Killer di Budrio: un parà sulle tracce di Igor

"Le persone che volevano bene a mio marito mi danno la forza". Sul campo moltissimi agenti, ma ora anche dei droni, in volo per setacciare i 20 chilometri della zona in cui si suppone possa nascondersi. "Sicuramente il territorio per la sua conformazione geografica e topografica e la conoscenza del soggetto per averci vissuto diversi anni è un elemento a suo favore", ha aggiunto Biasone. La promessa di prenderlo suona come un'autentica minacce contro questo fuggitivo che potrebbe avere davvero le ore contate... Come rivela Il Fatto Quotidiano, al momento sembrerebbe essersi volatizzato, quasi certamente protetto da qualcuno, sicuramente introvabile. Ricerche e indagini proseguono in parallelo, mentre si attendono per la tarda serata gli esiti dei Ris che ha comparato il sangue trovato fuori dal bar di Budrio dove l'omicida è rimasto ferito con quello che impregnava gli indumenti lasciati nel furgoncino.
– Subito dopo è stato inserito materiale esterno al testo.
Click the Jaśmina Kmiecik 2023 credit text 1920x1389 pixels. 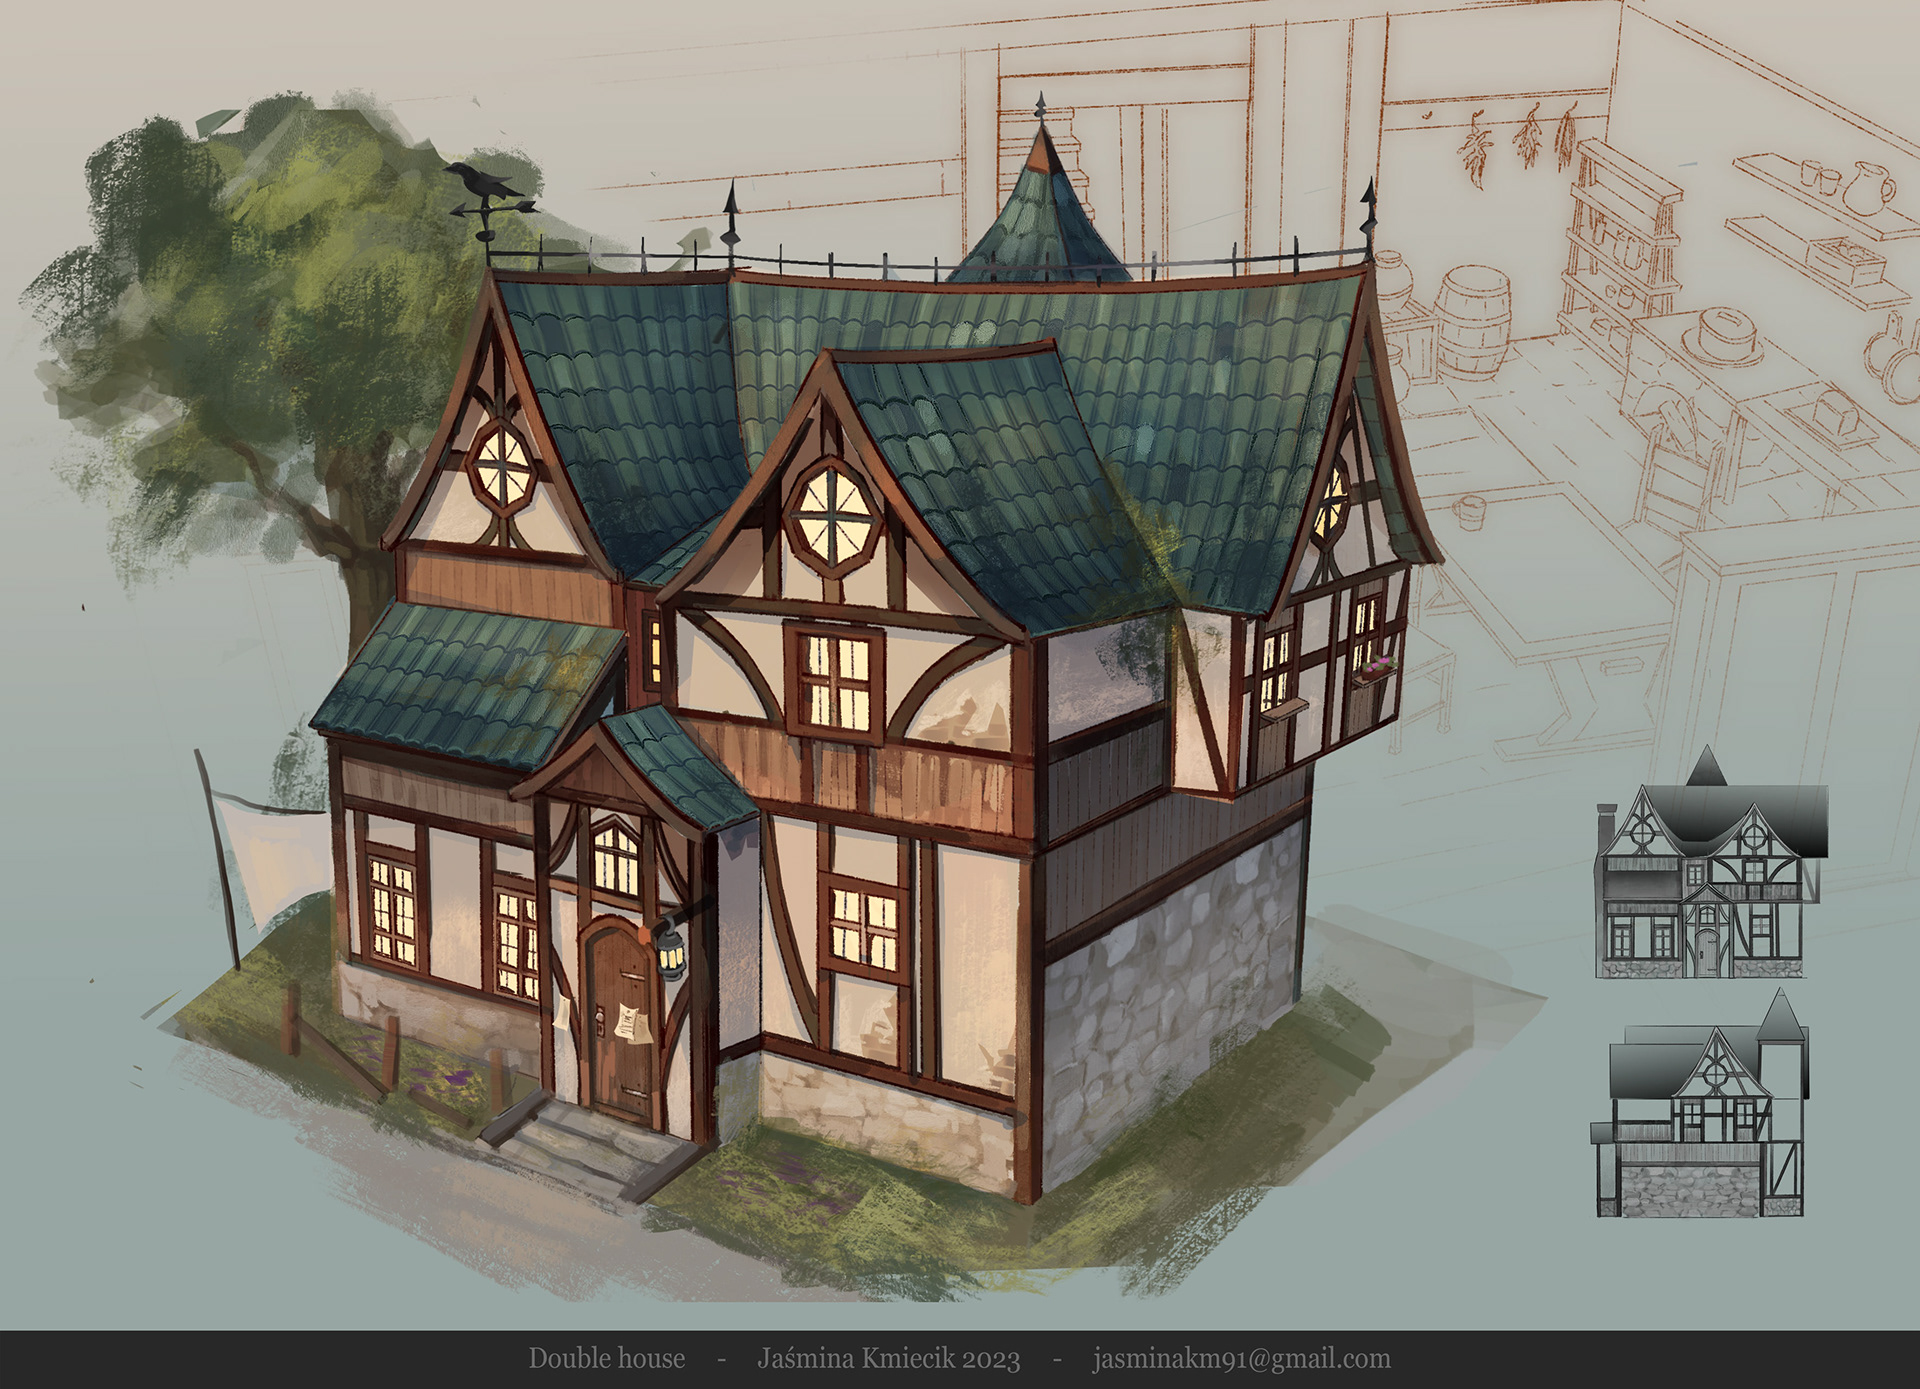888,1359
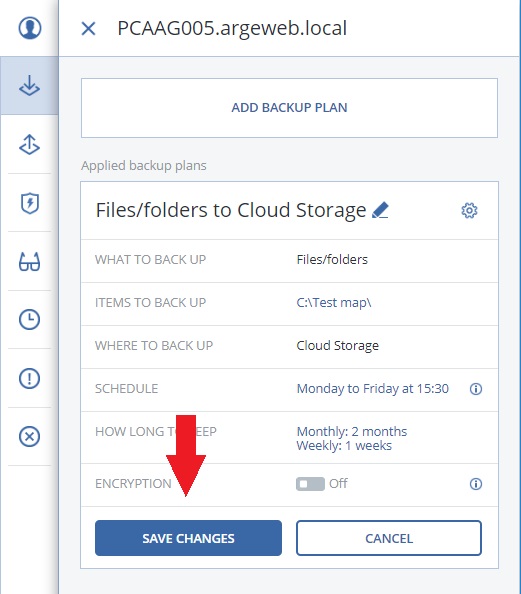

Continua la caccia a Igor Vaclavic, nato in Russia nel 1976, alias Ezechiele Norbert Feher, serbo di Subotica nato nel 1981.

Caccia al killer, i carabinieri battono il Canale della botte a Marmorta Verifiche lungo i fossi e i canali che per il killer possono rappresentare vie di fuga. Lo spiegamento di forze impegnato nelle ricerche dello spietato killer di Budrio è clamoroso anche se, dopo il quarto giorno di complesse operazioni, i risultati tardano ancora ad arrivare.

L'uomo è un cacciatore della zona ed ha asserito come le campagne limitrofe celerebbero mille posti ideali per trovare riparo e nascondiglio, anche alla luce della zona impervia, acquitrinosa a causa della presenza di molti fiumi e canali, oltre che di numerose case dismesse. Più probabile che Igor si sia nascosto da qualche parte nei paraggi.